Intelligent Operations: Reimagining Manufacturing One Customer at a Time

Deloitte and the Manufacturing Institute just published a new forecast that the US skills gap in manufacturing will grow to 2 million workers by 2025. It was a sobering backdrop to the opening day of Convergence 2015 where we discussed the key imperatives for manufacturing, with fresh optimism that by challenging current business models, and reimagining productivity in a new era of ‘systems of intelligence’, Manufacturers can use smart connected products and predictive systems to digitally transform their end-to-end operations, creating entirely new, and more profitable customer experiences

Distilled from research and ongoing conversations with CXOs, in an infographic and less than 750 words in a blog, here is our basis for reimagining manufacturing!

Digital convergence is creating opportunities to intelligently engage customers. What is old to manufacturers has become new to consumers. Digital technologies such as Industry 4.0 (also referred to as “Smart Manufacturing”or the “Industrial Internet of Things”), Additive Manufacturing (known in popular press as “3D Printing”) and smart consumer products (the “Internet of Things”), are garnering vast amounts of buyer attention.  This consumer awakening creates opportunities for manufacturers to take a leap forward in margins and differentiation through rapid prototyping, agile manufacturing, and servitization of product-centric business models. Manufacturers can market smarter with new insights gained listening to smart connected products and social sentiment, blended with data from customer touch points across the marketing, sales and service channels they want to use – whether digital or not. Engineering and marketing can reduce risk and rapidly validate new product ideas with 3D models and 3D printed prototypes, confident in their digital supply chain’s ability to fulfill demand using intelligent automation and digital manufacturing.

Customer experiences are becoming the primary differentiator. By focusing on delivering great customer experiences that they will want to share, manufacturers can create sustainable relationships.  They are able to sell highly ‘customerized’ products, using market and consumer insights, and validated with 3D models and 3D printed prototypes, through the ‘design win’ or ‘configure, price, quote’ process.  After effectively selling ‘customerized’ products, great proactive service experiences engender loyalty in customers who then re-engage with the manufacturer when it is time to consider their next purchase.

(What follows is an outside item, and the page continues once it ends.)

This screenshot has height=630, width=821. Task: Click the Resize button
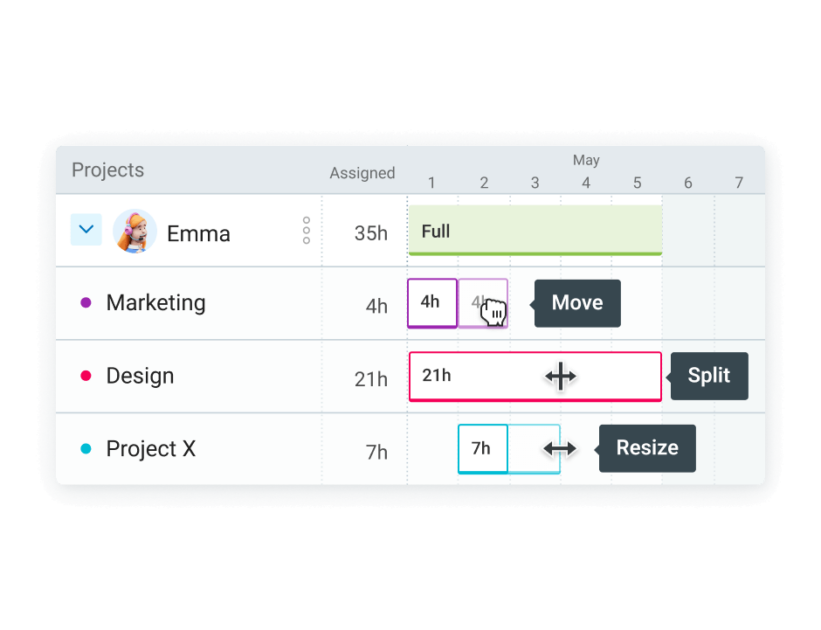point(646,448)
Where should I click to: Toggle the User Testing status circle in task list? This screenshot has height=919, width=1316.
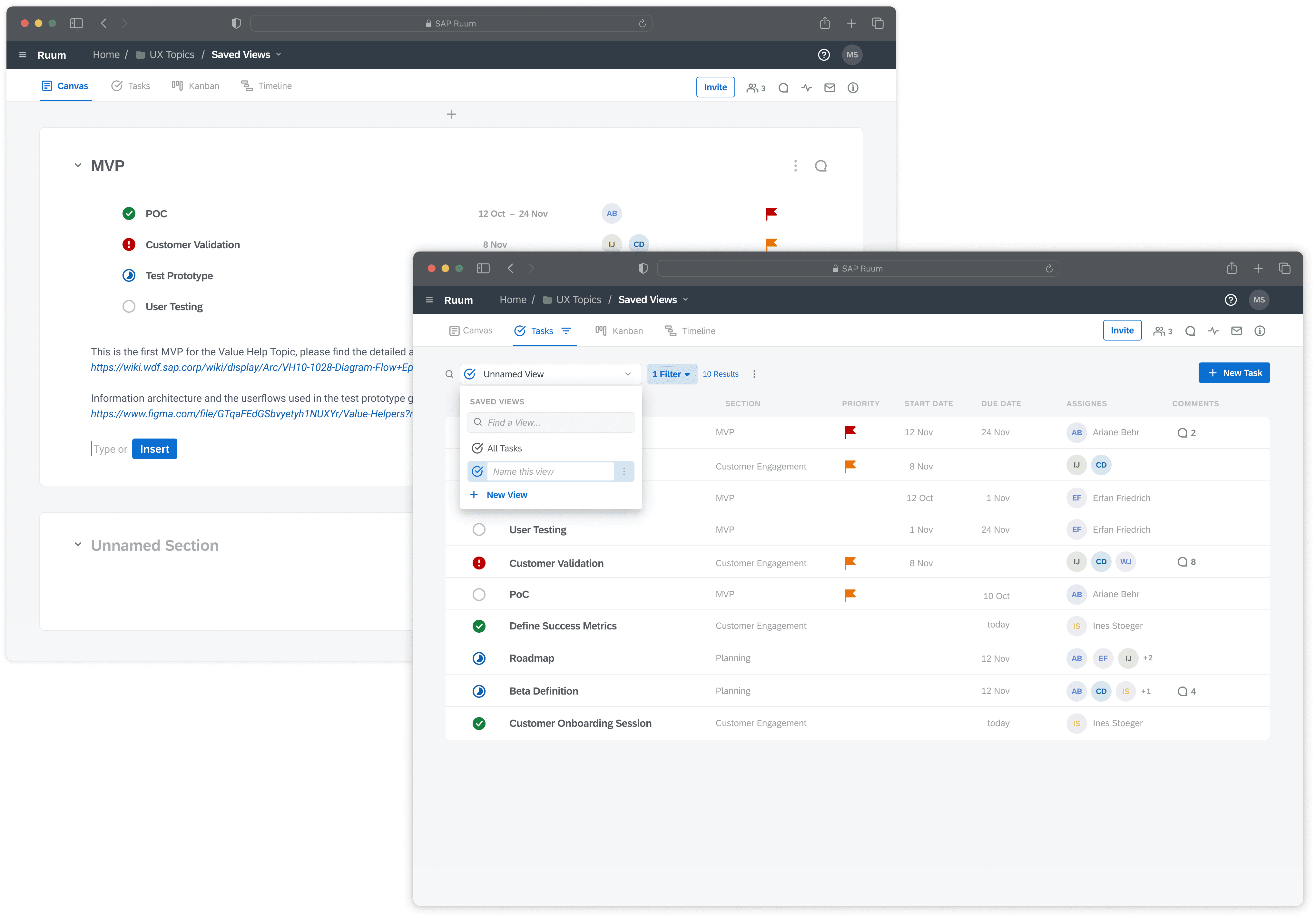[x=479, y=530]
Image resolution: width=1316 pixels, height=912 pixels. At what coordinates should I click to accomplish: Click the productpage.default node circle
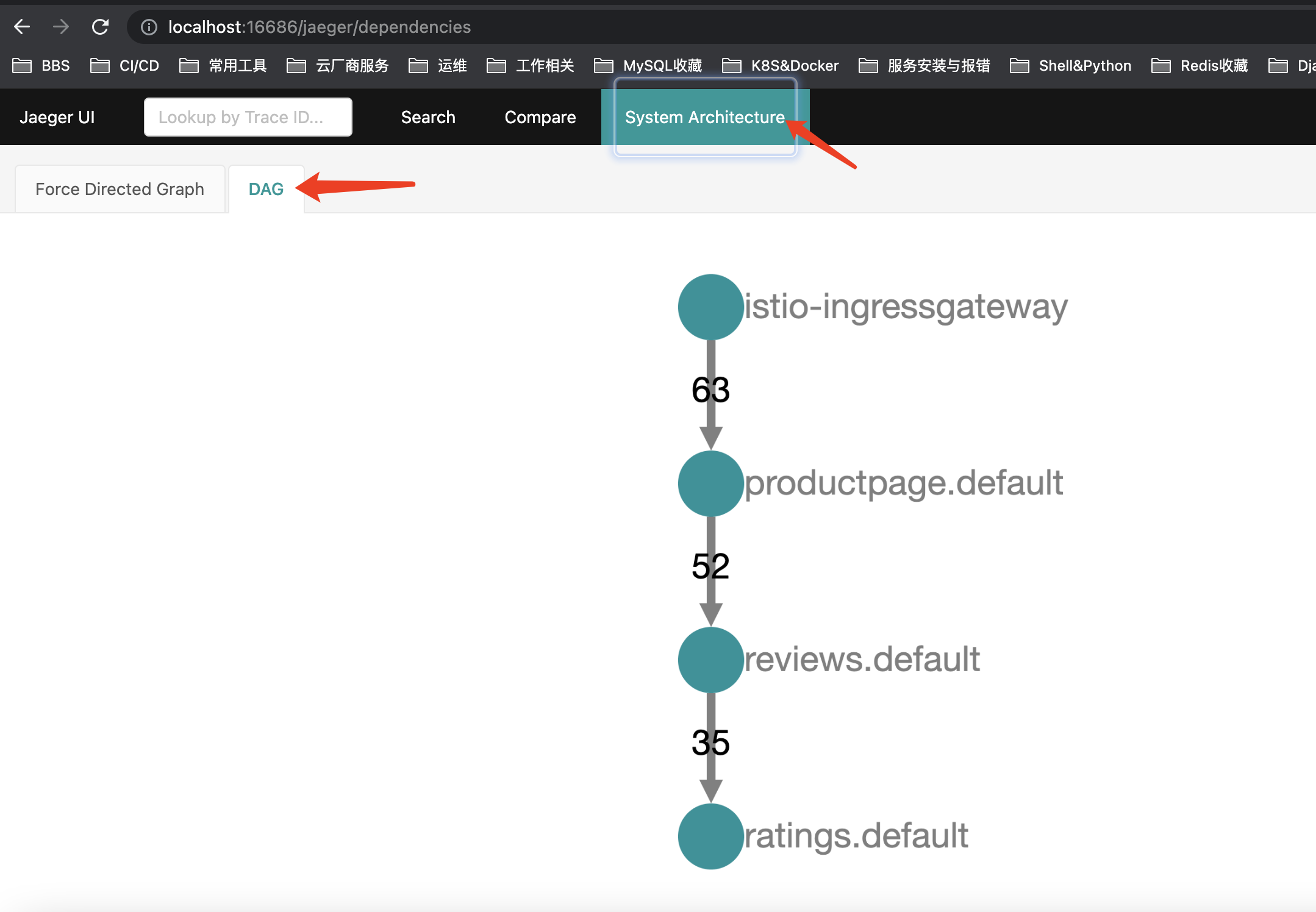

Intelligent Operations are needed to deliver on customer promises.   Delivering consistently on brand, sales and services promises entails alignment of both digital customer experiences and digital operations excellence. Everyone in your organization, from sales people and service representatives, to engineers,  production/warehouse workers and delivery drivers, need to put the customer first in every decision.  Building teams around the customer journey means breaking down the walls of the traditional workplace; helping employees to do their best work with connected technologies; and empowering the front line with direct access to information and tools. Dynamic business systems must connect front-office and back-office processes, be easy to to deploy, intuitive to use, and intelligently predict customer behavior and needs, to help manufacturers talent and experience starved workforce deliver personalized and proactive experiences.  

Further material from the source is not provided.